- **GOAL OF THE EXERCISE**: Reproduce verbatim the lines running from the line containing "At what coordinates should I click to accomplish: Click the С" up to and including the line containing "Action: [364, 256]".
-- start of RECORDS FOR THE TASK --
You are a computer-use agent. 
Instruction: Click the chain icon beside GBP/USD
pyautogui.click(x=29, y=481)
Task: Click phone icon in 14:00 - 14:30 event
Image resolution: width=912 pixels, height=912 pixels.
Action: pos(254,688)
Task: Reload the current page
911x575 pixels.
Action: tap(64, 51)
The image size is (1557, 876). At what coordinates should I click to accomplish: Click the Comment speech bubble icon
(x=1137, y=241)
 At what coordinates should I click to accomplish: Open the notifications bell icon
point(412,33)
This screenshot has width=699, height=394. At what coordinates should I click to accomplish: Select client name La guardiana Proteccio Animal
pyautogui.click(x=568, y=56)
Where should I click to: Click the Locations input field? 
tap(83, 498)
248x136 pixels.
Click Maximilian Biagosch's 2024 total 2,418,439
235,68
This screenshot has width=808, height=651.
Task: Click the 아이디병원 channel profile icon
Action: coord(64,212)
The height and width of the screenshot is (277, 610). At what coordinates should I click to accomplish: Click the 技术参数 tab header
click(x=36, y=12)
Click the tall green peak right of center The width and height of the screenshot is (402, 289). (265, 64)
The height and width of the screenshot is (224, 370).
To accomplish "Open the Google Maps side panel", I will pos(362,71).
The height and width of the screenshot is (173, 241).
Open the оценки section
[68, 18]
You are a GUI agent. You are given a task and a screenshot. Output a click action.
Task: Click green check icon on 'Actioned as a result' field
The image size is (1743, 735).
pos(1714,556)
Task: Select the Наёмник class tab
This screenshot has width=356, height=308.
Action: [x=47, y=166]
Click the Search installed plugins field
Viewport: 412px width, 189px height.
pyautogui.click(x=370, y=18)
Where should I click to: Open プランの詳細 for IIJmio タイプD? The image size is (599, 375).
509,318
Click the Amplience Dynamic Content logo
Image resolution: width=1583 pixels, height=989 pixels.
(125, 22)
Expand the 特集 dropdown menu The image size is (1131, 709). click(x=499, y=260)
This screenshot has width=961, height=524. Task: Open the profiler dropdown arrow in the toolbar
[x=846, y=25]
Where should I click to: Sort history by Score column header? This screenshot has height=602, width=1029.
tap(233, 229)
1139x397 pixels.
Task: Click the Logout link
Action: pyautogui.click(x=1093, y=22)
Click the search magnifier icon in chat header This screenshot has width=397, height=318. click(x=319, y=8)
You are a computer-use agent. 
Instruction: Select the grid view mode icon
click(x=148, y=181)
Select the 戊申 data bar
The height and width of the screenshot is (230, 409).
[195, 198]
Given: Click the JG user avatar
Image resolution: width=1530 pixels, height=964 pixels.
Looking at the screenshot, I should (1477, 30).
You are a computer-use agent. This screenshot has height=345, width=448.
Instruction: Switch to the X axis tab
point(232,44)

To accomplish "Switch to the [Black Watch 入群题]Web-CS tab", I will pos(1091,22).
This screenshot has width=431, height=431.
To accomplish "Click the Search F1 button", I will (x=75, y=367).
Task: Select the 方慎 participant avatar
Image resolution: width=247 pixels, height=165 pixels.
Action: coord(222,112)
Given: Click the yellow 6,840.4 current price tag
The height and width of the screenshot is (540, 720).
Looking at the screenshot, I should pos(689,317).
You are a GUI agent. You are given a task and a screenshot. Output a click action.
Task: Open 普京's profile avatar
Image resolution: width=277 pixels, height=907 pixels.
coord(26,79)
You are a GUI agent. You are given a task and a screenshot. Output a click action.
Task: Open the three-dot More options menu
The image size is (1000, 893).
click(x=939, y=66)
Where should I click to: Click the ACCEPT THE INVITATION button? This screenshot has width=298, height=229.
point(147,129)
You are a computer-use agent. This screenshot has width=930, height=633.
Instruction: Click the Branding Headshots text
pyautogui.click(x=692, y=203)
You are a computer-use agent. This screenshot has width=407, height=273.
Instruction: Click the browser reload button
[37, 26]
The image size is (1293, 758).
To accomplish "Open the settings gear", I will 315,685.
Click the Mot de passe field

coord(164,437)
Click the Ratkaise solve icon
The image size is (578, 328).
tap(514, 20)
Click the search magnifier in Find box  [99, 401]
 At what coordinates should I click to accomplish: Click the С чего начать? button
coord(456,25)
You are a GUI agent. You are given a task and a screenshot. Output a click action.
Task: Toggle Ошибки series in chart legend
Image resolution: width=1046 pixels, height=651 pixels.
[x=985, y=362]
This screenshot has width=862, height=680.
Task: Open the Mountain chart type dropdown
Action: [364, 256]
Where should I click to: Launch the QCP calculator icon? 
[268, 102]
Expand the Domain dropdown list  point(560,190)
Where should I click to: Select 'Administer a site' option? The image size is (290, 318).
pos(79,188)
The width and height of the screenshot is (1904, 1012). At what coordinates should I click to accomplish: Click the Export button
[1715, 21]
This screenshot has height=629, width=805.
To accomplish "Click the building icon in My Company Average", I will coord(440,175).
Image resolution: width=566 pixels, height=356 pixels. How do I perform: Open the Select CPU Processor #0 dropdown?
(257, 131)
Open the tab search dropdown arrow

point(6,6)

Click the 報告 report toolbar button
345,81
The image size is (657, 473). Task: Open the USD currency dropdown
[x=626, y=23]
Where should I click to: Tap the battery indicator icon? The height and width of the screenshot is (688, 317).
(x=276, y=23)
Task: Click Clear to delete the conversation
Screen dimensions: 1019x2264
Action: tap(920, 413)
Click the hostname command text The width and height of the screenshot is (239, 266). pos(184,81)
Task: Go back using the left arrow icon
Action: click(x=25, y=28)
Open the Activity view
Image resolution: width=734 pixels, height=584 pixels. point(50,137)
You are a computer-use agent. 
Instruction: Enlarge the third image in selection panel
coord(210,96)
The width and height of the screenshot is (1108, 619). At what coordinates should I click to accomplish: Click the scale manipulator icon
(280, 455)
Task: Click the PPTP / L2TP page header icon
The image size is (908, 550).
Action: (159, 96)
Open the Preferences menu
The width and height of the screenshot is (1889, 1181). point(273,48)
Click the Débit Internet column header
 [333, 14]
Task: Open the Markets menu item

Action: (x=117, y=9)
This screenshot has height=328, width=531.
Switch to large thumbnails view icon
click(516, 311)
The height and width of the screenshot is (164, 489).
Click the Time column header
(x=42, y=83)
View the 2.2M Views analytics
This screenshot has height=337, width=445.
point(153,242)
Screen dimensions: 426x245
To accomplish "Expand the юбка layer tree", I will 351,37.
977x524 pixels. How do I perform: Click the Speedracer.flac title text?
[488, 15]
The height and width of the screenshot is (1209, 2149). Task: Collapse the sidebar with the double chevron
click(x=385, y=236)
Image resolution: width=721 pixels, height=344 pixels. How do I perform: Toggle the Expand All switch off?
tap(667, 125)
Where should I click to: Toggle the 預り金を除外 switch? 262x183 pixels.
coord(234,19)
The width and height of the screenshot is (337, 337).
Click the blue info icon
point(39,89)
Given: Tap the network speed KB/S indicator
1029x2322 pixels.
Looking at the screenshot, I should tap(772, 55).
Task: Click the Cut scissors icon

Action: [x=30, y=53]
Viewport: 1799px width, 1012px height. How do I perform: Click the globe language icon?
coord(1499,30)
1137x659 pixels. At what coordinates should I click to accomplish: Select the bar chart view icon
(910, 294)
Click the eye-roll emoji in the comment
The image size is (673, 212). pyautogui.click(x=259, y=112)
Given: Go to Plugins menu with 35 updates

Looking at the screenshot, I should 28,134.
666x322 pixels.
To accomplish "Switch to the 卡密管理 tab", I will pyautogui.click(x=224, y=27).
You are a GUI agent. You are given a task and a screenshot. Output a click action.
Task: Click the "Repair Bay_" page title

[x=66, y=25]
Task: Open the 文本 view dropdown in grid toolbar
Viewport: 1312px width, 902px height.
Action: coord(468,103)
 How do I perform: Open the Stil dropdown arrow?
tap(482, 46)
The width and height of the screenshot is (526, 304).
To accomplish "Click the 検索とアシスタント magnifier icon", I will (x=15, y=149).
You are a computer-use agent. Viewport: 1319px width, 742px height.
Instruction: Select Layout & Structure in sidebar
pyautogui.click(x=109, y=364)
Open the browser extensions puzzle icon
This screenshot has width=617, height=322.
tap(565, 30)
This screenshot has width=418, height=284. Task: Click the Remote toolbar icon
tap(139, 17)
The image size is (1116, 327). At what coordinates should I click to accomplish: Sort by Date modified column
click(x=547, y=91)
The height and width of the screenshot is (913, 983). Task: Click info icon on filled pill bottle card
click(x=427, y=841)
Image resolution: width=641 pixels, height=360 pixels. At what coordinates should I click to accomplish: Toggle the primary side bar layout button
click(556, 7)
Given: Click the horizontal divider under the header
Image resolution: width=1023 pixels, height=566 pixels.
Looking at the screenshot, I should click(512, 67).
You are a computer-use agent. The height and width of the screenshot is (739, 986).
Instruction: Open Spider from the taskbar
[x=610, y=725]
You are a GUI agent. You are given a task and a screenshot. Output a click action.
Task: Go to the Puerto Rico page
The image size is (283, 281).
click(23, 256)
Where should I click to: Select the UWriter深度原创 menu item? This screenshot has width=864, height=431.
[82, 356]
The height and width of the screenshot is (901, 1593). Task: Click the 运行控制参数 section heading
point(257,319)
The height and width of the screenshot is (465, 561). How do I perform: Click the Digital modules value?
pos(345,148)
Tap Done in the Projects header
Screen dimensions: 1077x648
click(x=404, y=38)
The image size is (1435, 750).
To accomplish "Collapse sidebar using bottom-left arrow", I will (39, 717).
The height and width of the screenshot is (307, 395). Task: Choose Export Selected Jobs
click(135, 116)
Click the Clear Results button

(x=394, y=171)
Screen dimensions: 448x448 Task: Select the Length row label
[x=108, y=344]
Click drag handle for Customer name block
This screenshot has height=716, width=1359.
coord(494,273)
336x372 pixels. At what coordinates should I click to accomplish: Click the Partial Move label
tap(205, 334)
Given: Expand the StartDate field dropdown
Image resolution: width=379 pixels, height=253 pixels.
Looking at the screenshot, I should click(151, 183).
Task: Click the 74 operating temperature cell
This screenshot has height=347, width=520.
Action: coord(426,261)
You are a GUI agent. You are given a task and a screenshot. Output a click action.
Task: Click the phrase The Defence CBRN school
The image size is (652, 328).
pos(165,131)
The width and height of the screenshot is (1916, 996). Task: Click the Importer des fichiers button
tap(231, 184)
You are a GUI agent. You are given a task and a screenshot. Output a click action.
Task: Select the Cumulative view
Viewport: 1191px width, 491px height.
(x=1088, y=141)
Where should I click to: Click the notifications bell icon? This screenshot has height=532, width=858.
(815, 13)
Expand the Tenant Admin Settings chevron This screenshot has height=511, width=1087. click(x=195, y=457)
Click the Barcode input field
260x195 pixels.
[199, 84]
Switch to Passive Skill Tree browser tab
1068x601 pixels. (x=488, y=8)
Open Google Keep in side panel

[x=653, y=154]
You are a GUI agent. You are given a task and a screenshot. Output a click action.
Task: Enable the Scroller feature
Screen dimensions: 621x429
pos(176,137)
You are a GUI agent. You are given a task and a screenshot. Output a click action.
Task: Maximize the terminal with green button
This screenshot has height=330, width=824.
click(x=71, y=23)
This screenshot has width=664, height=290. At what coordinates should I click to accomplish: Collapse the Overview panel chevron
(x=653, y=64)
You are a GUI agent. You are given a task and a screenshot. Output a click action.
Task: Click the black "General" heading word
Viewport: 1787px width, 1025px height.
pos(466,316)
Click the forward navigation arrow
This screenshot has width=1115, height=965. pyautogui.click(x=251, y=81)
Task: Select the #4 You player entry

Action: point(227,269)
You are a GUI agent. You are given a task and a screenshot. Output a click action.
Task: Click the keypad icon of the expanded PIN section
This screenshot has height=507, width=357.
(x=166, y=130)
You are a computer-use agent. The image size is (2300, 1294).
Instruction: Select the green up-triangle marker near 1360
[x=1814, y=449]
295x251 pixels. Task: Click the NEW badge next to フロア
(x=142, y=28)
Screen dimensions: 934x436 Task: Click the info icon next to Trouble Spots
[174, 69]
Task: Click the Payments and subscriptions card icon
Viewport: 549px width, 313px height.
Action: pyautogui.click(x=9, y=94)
-- end of RECORDS FOR THE TASK --
- **RESULT OF THE TASK**:
 At what coordinates should I click to accomplish: Click the С чего начать? button
coord(456,25)
You are a GUI agent. You are given a task and a screenshot. Output a click action.
Task: Toggle Ошибки series in chart legend
Image resolution: width=1046 pixels, height=651 pixels.
[x=985, y=362]
This screenshot has width=862, height=680.
Task: Open the Mountain chart type dropdown
Action: [364, 256]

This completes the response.